[Items from a data source]
····················

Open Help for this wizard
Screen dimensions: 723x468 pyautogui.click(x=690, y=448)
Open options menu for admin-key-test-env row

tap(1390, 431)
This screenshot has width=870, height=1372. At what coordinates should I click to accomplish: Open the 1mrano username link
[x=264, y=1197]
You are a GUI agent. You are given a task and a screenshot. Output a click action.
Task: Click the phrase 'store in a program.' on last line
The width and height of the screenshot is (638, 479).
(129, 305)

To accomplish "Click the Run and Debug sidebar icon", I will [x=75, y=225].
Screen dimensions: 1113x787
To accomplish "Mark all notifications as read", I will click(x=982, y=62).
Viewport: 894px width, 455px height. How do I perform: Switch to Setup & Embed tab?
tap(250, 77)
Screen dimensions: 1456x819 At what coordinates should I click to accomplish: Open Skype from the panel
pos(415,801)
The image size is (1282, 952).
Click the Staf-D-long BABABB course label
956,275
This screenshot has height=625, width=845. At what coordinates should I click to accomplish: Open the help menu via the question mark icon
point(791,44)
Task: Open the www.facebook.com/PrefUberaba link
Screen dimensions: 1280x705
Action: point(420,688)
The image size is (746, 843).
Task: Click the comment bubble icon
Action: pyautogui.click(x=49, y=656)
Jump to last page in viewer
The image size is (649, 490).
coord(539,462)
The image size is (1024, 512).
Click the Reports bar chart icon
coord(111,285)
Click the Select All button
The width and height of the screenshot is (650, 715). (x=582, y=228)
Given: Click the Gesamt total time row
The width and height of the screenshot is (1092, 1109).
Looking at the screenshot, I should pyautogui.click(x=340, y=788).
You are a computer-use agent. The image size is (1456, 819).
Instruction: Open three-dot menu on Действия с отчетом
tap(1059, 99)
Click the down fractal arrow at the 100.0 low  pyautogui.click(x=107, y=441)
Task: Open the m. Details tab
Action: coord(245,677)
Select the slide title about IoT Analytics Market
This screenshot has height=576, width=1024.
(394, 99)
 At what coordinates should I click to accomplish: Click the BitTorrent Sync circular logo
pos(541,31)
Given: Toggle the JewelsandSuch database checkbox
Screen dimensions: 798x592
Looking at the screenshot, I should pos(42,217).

····················

--- SET PROBLEM ---
Print the entries from the line with "Given: Click the Gesamt total time row" up to and including the line with "pos(541,31)", reproducing each line without any change.

--- COMPLETE OUTPUT ---
Given: Click the Gesamt total time row
The width and height of the screenshot is (1092, 1109).
Looking at the screenshot, I should pyautogui.click(x=340, y=788).
You are a computer-use agent. The image size is (1456, 819).
Instruction: Open three-dot menu on Действия с отчетом
tap(1059, 99)
Click the down fractal arrow at the 100.0 low  pyautogui.click(x=107, y=441)
Task: Open the m. Details tab
Action: coord(245,677)
Select the slide title about IoT Analytics Market
This screenshot has height=576, width=1024.
(394, 99)
 At what coordinates should I click to accomplish: Click the BitTorrent Sync circular logo
pos(541,31)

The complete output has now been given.